__The problem__
Find each line below that contains the word "pair" and copy those lines.

+++

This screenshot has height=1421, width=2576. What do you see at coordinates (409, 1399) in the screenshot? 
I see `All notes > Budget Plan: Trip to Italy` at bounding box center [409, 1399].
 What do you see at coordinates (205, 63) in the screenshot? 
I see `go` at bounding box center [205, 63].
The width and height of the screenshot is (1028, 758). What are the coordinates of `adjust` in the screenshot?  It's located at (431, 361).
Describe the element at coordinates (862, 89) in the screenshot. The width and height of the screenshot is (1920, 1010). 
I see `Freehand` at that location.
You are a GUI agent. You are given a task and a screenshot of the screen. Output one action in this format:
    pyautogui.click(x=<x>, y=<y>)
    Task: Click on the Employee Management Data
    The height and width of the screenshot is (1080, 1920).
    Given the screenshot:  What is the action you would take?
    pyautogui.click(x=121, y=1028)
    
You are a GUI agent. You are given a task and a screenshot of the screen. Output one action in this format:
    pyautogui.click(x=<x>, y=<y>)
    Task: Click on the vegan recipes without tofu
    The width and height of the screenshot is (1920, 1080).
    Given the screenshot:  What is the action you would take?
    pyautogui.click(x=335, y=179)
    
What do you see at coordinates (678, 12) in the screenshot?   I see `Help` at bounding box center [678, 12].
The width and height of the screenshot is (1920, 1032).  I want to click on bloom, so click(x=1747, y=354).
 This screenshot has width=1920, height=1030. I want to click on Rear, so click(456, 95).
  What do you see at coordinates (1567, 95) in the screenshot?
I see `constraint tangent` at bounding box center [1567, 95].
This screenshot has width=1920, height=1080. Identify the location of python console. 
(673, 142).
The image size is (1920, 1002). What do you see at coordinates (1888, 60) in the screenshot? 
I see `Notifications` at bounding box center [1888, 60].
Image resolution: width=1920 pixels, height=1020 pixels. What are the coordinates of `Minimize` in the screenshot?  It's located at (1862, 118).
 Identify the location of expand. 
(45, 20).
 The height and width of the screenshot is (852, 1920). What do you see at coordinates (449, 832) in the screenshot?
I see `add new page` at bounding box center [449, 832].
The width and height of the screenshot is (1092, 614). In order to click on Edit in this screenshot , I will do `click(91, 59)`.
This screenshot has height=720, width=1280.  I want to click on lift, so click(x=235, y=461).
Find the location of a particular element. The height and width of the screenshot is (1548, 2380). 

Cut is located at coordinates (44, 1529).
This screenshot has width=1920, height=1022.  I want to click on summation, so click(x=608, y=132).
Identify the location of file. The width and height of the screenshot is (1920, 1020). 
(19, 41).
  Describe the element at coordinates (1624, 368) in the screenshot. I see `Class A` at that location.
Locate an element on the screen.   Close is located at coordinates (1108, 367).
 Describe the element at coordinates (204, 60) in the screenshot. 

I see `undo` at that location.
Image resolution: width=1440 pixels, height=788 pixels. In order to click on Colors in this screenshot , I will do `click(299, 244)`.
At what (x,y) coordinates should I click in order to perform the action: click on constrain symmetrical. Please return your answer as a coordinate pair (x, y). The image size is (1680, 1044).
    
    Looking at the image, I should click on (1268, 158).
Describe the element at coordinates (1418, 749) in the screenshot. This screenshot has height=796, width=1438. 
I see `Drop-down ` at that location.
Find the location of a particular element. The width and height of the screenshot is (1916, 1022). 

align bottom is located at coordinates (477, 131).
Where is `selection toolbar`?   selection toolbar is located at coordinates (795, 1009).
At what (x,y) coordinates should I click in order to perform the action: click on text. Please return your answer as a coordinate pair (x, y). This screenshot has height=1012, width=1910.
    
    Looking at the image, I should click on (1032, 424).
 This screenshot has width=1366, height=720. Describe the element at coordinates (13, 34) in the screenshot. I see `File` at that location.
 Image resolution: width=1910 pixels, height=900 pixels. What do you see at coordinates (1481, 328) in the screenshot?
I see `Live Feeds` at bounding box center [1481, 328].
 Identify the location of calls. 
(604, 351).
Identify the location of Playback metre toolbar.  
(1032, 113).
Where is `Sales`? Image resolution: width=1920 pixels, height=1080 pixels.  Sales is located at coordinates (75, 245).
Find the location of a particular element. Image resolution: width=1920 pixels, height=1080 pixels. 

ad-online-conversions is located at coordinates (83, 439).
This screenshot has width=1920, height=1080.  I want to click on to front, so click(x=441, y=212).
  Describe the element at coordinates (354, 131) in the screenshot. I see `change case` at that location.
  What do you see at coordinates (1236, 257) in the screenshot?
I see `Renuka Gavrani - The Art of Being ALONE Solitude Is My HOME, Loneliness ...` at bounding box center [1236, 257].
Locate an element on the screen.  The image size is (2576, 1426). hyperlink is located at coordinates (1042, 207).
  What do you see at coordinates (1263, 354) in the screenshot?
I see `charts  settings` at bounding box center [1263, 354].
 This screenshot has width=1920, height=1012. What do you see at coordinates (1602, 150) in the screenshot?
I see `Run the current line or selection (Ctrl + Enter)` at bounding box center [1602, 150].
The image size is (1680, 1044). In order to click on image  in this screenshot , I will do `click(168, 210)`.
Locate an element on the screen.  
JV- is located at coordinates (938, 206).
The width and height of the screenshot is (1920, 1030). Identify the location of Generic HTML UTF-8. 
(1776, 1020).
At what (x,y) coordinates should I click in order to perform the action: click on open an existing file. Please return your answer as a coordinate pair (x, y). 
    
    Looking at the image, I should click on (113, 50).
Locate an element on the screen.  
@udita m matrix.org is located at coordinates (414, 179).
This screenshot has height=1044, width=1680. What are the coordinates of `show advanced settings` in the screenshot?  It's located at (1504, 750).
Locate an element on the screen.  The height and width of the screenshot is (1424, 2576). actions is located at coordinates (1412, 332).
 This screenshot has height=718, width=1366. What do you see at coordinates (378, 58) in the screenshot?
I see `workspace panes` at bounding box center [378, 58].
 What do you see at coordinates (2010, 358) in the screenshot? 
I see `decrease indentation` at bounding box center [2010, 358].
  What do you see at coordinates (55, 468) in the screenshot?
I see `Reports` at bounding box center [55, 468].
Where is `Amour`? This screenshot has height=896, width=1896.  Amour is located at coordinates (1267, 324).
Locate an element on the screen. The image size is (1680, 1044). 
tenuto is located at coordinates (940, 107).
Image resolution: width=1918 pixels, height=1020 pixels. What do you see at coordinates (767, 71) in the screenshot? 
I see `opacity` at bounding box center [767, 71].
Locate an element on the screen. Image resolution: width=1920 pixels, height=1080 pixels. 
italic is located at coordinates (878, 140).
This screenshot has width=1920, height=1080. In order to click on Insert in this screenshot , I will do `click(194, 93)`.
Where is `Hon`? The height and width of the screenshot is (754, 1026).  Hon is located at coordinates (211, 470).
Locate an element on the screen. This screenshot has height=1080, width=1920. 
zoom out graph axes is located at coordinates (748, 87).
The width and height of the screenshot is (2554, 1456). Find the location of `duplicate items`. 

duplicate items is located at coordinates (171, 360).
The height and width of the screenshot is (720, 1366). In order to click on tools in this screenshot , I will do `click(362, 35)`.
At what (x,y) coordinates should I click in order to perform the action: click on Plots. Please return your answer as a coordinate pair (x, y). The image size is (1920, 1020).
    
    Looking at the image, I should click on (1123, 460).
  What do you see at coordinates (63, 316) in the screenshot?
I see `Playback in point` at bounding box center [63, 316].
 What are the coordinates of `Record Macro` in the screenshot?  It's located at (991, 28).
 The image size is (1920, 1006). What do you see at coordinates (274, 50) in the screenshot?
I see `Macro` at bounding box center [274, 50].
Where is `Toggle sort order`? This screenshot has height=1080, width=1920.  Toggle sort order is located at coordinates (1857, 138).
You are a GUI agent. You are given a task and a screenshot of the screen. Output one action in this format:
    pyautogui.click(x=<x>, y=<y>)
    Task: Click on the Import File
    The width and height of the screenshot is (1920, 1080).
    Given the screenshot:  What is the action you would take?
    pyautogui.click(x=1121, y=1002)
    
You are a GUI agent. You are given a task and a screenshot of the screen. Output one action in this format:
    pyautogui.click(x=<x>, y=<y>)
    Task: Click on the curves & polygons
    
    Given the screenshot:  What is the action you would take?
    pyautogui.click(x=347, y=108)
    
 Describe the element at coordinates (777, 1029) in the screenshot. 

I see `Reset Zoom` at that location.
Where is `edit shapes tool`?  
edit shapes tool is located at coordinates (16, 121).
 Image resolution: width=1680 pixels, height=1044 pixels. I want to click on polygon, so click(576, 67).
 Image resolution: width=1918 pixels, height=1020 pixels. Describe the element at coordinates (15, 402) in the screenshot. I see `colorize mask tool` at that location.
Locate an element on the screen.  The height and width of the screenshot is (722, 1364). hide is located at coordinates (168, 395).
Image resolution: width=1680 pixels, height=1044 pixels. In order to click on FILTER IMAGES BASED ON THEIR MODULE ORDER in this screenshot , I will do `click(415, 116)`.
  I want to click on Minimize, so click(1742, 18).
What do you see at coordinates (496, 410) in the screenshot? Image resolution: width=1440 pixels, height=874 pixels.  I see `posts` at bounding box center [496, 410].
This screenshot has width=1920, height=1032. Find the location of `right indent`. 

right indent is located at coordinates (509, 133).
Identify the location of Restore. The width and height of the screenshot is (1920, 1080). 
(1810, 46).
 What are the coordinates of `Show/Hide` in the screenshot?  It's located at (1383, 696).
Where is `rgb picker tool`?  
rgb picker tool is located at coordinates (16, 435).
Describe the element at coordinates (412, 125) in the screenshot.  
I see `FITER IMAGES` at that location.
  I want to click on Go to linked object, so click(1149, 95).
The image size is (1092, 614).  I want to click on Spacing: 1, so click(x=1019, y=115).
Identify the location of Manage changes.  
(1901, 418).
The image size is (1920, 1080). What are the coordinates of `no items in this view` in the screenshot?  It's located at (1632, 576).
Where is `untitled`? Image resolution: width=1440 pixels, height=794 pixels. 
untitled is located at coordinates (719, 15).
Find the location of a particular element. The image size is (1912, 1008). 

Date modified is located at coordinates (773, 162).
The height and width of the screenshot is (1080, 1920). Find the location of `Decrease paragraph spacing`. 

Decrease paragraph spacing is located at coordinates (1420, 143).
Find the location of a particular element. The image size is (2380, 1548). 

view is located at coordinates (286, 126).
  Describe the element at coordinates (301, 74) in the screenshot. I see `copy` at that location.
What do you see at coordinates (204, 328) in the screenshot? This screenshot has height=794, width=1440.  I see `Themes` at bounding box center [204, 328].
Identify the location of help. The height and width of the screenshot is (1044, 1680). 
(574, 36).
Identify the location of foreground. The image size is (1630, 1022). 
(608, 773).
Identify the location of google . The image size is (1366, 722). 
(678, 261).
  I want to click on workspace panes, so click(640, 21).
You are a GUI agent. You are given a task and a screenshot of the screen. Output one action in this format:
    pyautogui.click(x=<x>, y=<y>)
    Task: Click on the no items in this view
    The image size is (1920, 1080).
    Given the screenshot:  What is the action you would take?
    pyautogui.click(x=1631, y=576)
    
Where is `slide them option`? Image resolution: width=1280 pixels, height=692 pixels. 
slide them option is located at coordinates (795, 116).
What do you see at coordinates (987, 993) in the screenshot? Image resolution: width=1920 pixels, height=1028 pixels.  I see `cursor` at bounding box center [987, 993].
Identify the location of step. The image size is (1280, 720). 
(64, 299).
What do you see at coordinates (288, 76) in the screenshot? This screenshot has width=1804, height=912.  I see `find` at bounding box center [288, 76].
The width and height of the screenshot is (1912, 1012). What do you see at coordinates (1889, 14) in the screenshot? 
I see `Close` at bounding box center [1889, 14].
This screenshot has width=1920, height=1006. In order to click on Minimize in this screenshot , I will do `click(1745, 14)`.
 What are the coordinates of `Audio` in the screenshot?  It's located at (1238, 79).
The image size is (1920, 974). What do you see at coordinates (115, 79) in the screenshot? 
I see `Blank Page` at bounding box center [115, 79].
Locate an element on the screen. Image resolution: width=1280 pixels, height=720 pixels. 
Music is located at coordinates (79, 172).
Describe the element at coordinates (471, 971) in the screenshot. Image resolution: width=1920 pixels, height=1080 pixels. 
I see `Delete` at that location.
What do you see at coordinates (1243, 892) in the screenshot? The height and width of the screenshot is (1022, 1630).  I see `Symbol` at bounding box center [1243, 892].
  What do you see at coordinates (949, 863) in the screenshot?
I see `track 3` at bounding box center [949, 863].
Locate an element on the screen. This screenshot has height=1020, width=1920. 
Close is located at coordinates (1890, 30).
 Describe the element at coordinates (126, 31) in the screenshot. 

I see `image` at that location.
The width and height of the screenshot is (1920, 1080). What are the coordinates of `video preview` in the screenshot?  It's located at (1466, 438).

+++

__Problem solution__
At what (x,y) coordinates should I click in order to perform the action: click on constrain symmetrical. Please return your answer as a coordinate pair (x, y). The image size is (1680, 1044).
At what (x,y) coordinates should I click in order to perform the action: click on text. Please return your answer as a coordinate pair (x, y). This screenshot has height=1012, width=1910.
At what (x,y) coordinates should I click in order to perform the action: click on open an existing file. Please return your answer as a coordinate pair (x, y). 
At what (x,y) coordinates should I click in order to perform the action: click on Plots. Please return your answer as a coordinate pair (x, y). The image size is (1920, 1020).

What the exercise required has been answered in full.